Ich zog die Augenbrauen hoch als ich die Tür ins Schloss fallen ließ, fast synchron mit dem Geräusch stieß ich einen lauten Seufzer aus. ,,Was ist denn los?", fragte Alana, die schon aufrecht in ihrem Bett saß. ,,Ach nichts, nur Lehrer die ihren Schülerinnen auf die Brüste klotzen und sich einbilden so was merkt man nicht.", sagte ich sarkastisch und schnalzte mit der Zunge während ich endlich meine Augen verdrehen konnte. Alana klappte die Kinnlade runter, ihre Augen weiteten sich ungläubig und sie schwang ihre Beine über die Bettkante. ,,Mr. Stan hat dir auf die Brüste geklotzt?!", wiederholte sie meine Aussage, im Gegensatz zu mir grinste sie aber dabei. ,,Ja, was denkt der sich eigentlich?", rief ich aus, die Frustration deutlich herauszuhören.

Mal im Ernst, zugegeben er sah ja gut aus und unterrichten konnte er auch ohne dass man müde oder aggressiv wurde, aber mit Aktionen wie diesen übertrat er eine Grenze.
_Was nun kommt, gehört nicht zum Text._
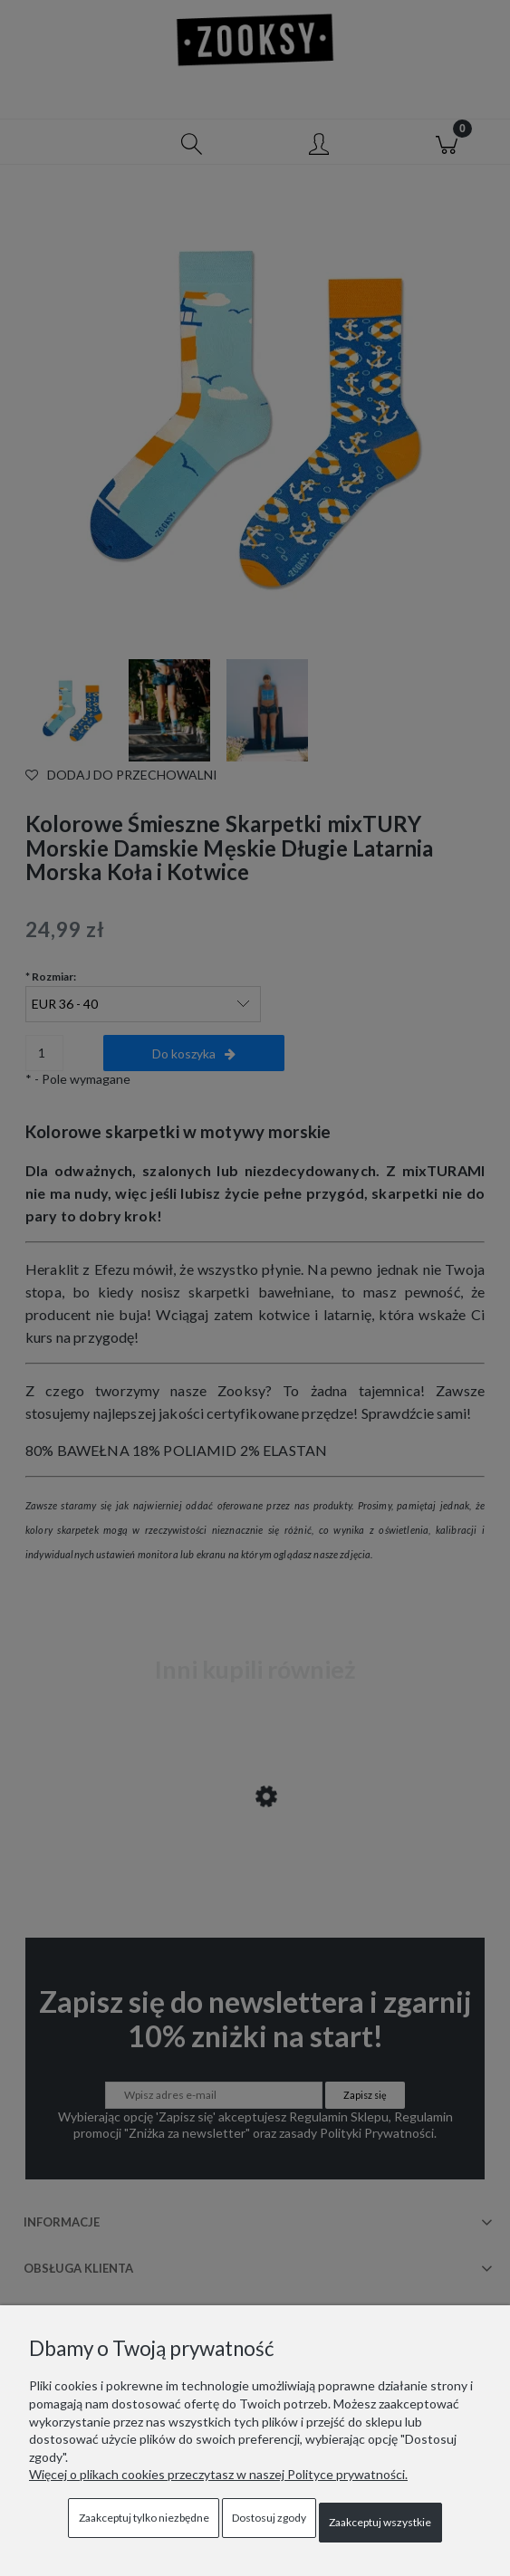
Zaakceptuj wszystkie (380, 2522)
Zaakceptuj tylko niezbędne (144, 2517)
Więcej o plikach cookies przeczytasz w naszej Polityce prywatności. (218, 2474)
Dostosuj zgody (269, 2517)
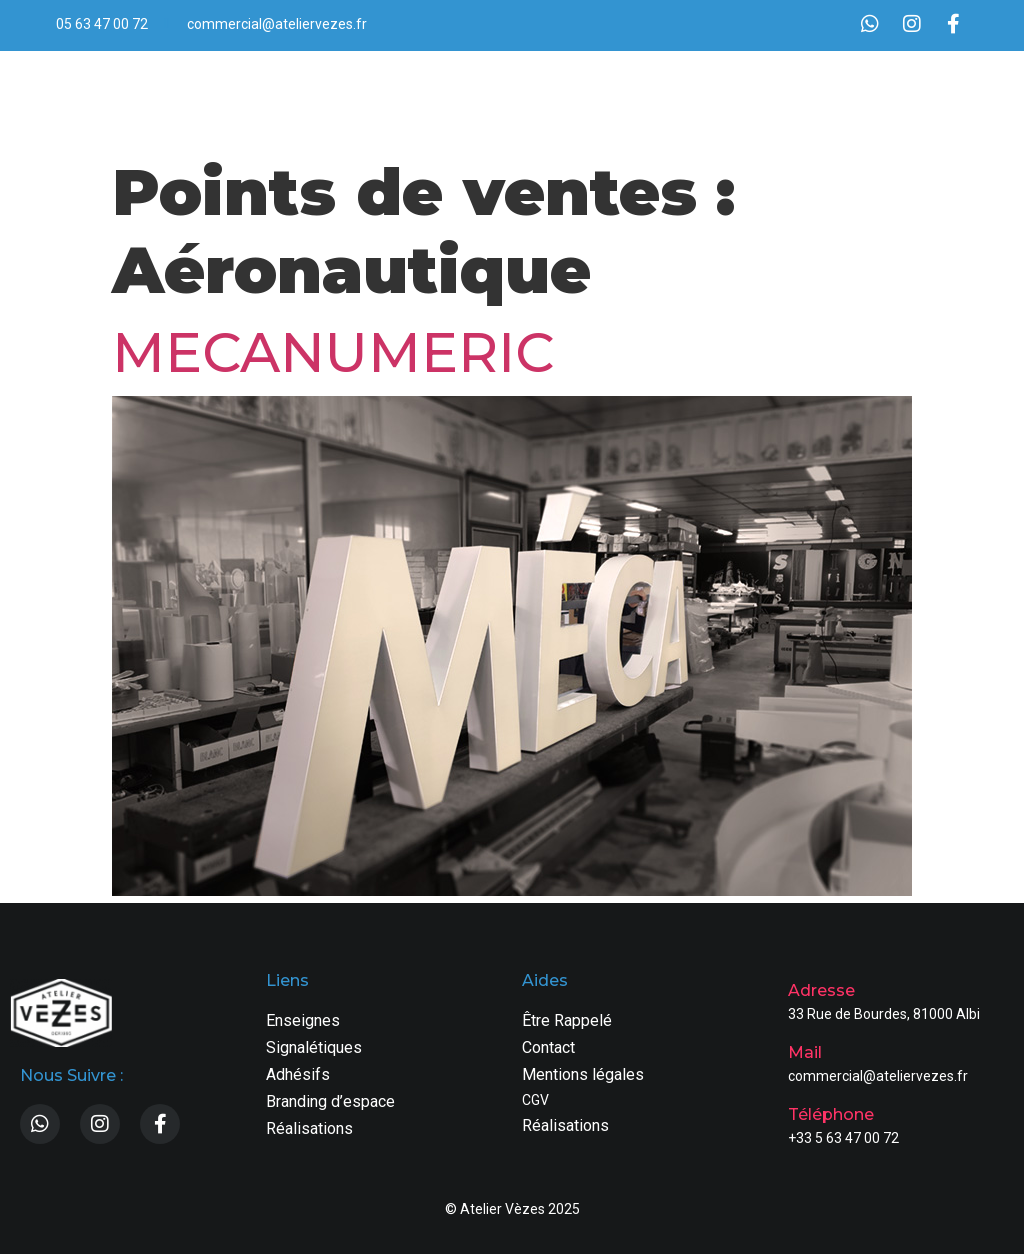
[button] (946, 98)
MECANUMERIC (333, 352)
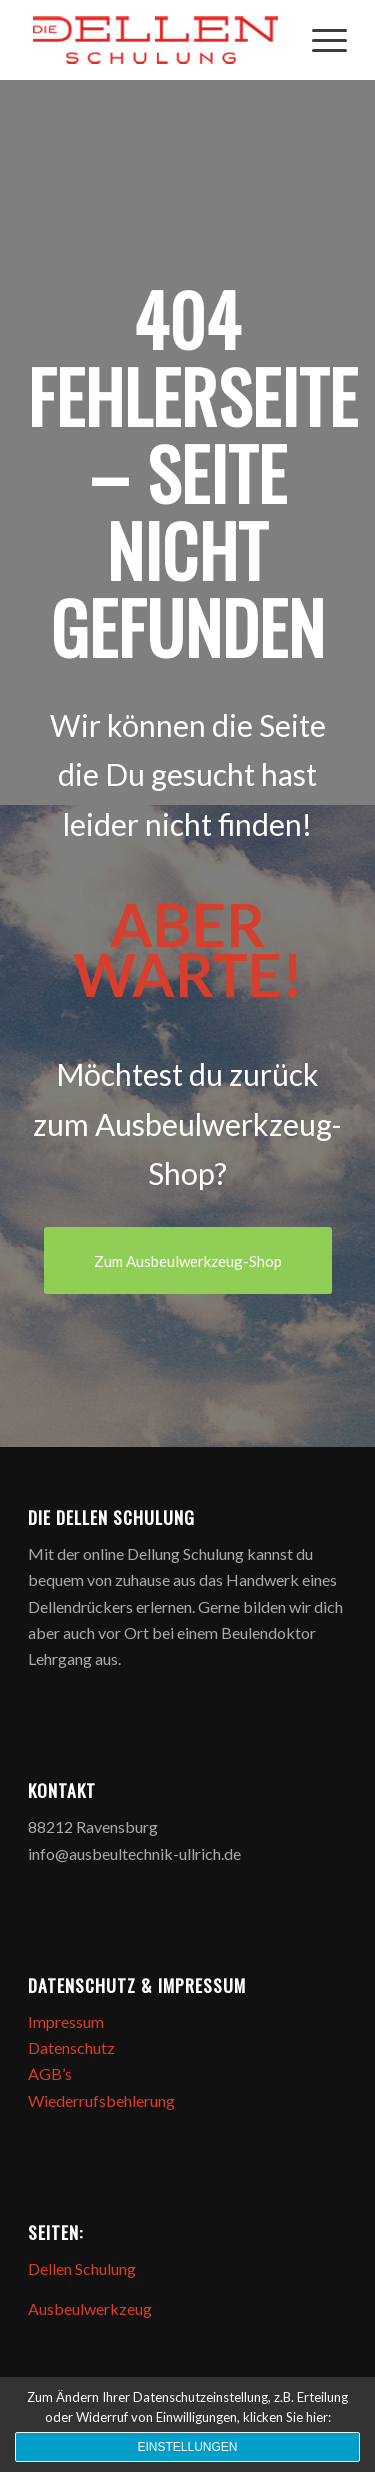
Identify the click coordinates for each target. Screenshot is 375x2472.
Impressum (66, 2021)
Nicht nur als Lehrer, auch als Person im Alltag ist so was unverschämt und sollte von niemanden einfach so hingenommen werden müssen! Ich war mir der Hierarchie zwischen uns bewusst, aber ließ mich nicht behandeln als würde ich zum Vergnügen da sein. Für einen kurzen Augenblick dankte ich jener unbekannten Gottheit an die ich nicht glaubte für die schlechten Erfahrungen mit Sam, mittlerweile wusste ich genau was ich wollte und was nicht.
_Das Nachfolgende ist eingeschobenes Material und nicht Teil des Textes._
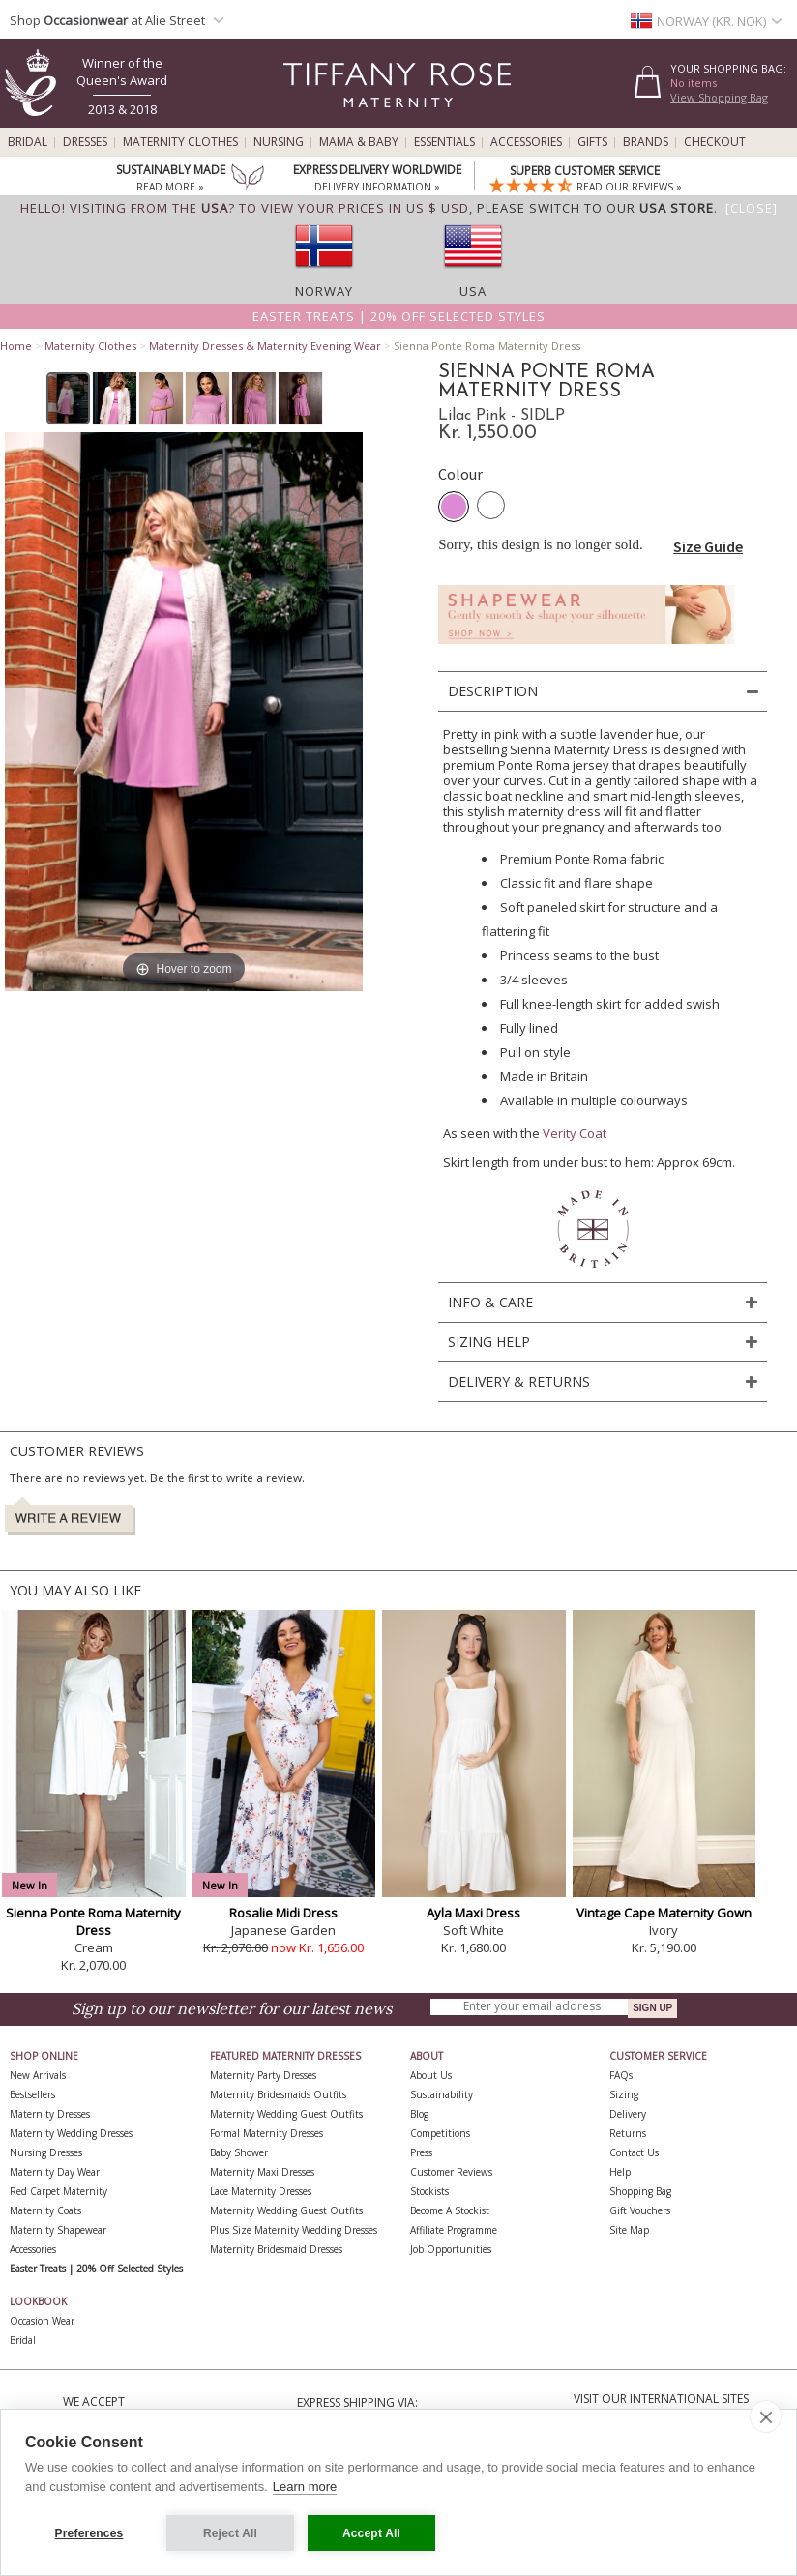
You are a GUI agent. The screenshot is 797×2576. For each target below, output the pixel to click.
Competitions (440, 2133)
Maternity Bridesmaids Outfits (278, 2094)
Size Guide (708, 546)
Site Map (629, 2230)
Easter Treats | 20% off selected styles (399, 316)
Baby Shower (239, 2152)
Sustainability (441, 2094)
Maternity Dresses (50, 2114)
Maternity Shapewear (58, 2230)
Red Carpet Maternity (58, 2191)
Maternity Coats (45, 2210)
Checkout (715, 142)
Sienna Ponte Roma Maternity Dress (93, 1921)
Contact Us (634, 2152)
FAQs (621, 2075)
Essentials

,,Was genau er sich denkt kann ich nur vermuten aber ich denke er steht auf dich.", beantwortete Alana provokant meine rhetorische Frage, definitiv mit dem Ziel mich zu ärgern. Leider gelang ihr das, aber ich ließ ihre Meinung unkommentiert – sie hatte schon genug Spaß wenn sie nur zusehen konnte. Ich konnte nur hoffen, dass das alles war worüber sie sich freuen konnte. Wie schon gesagt, Mr. Stan war ein Lehrer und ich eine Schülerin. Eine intime Beziehung verstieße nicht nur gegen Schulvorschriften, sondern konnte sich auch kaum vollends ausleben lassen, da man es geheim halten müsste. Außerdem kannte ich ihn kaum und hatte absolut kein Interesse an einer festen Beziehung. Nun, ich wollte meine Zeit nicht damit verbringen, Pro- und Contra-Argumente bezüglich Mr. Stan zu finden,  für mich gab es Wichtigeres.